EXERCISE INSTRUCTIONS → The line containing "Open the help question mark icon" and every line after it, through the end of the records below, are to be reproduced exactly, with the pictures left out.

[Stored items]

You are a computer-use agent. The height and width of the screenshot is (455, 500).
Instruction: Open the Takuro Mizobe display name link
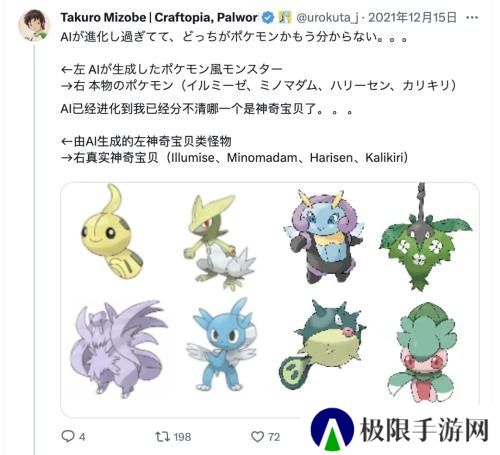159,18
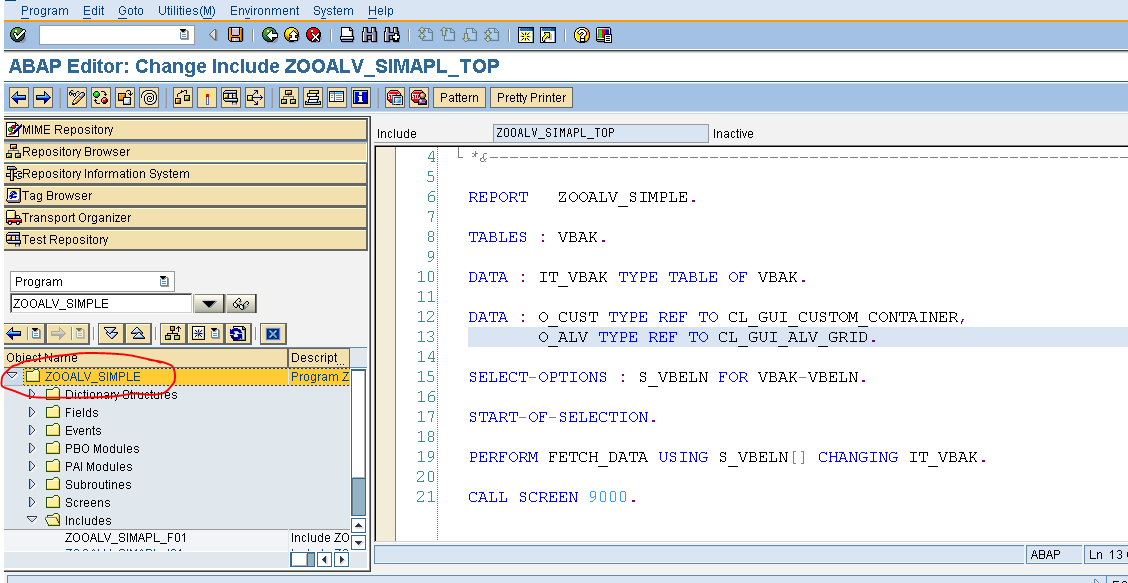Viewport: 1128px width, 583px height.
Task: Click the blue Information icon in the toolbar
Action: tap(363, 97)
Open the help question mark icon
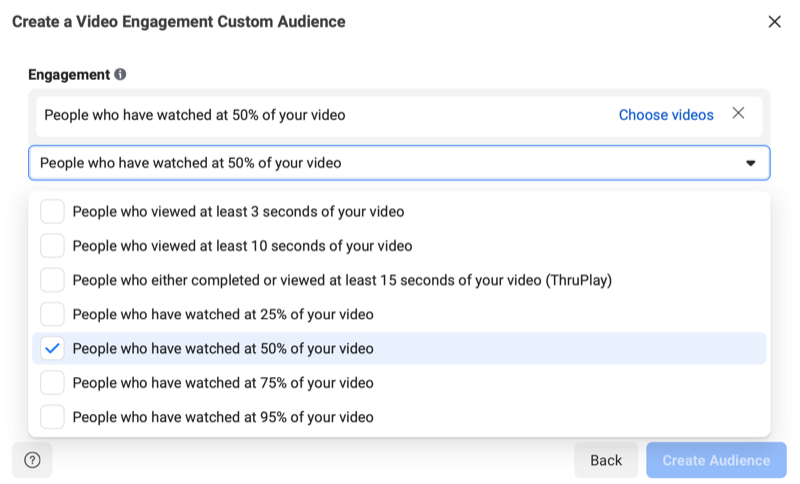Screen dimensions: 800x484 tap(32, 460)
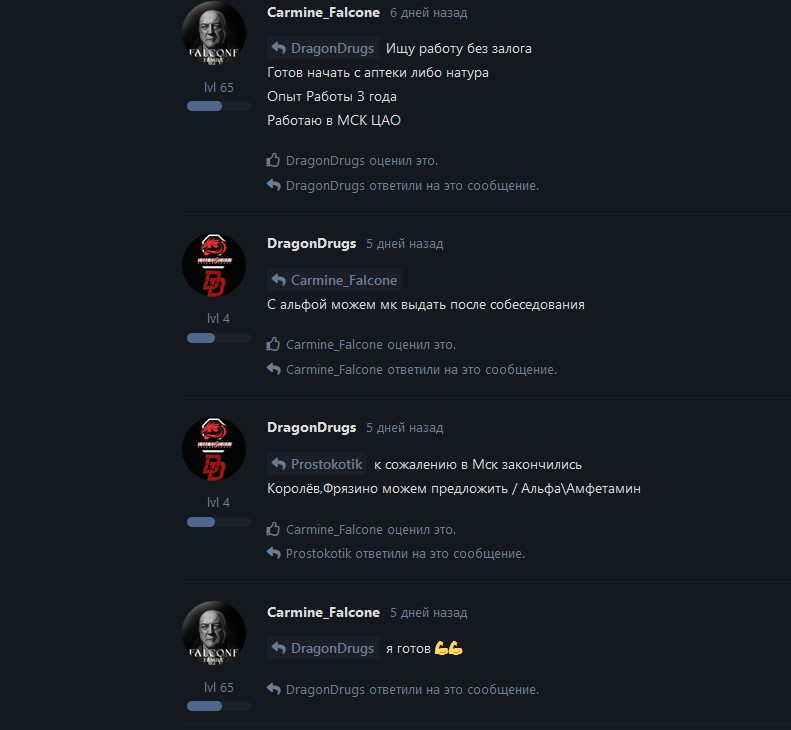Viewport: 791px width, 730px height.
Task: Click reply arrow icon under the "Работаю в МСК ЦАО" post
Action: (273, 185)
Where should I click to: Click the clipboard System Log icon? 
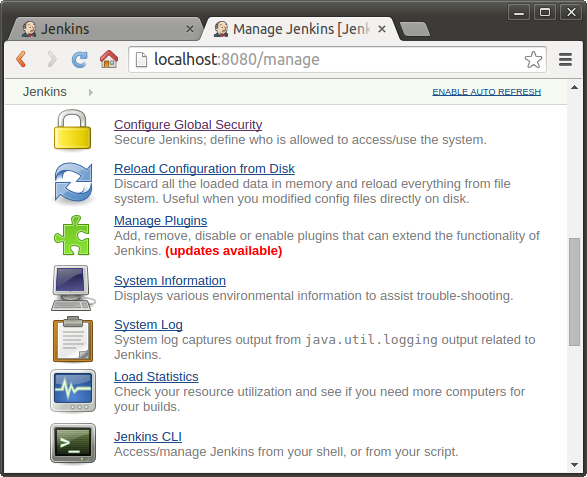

ANSWER →
Open the help question mark icon
Screen dimensions: 800x484 tap(32, 460)
Viewport: 791px width, 730px height.
Task: Click reply arrow icon under the "Работаю в МСК ЦАО" post
Action: (273, 185)
Where should I click to: Click the clipboard System Log icon? 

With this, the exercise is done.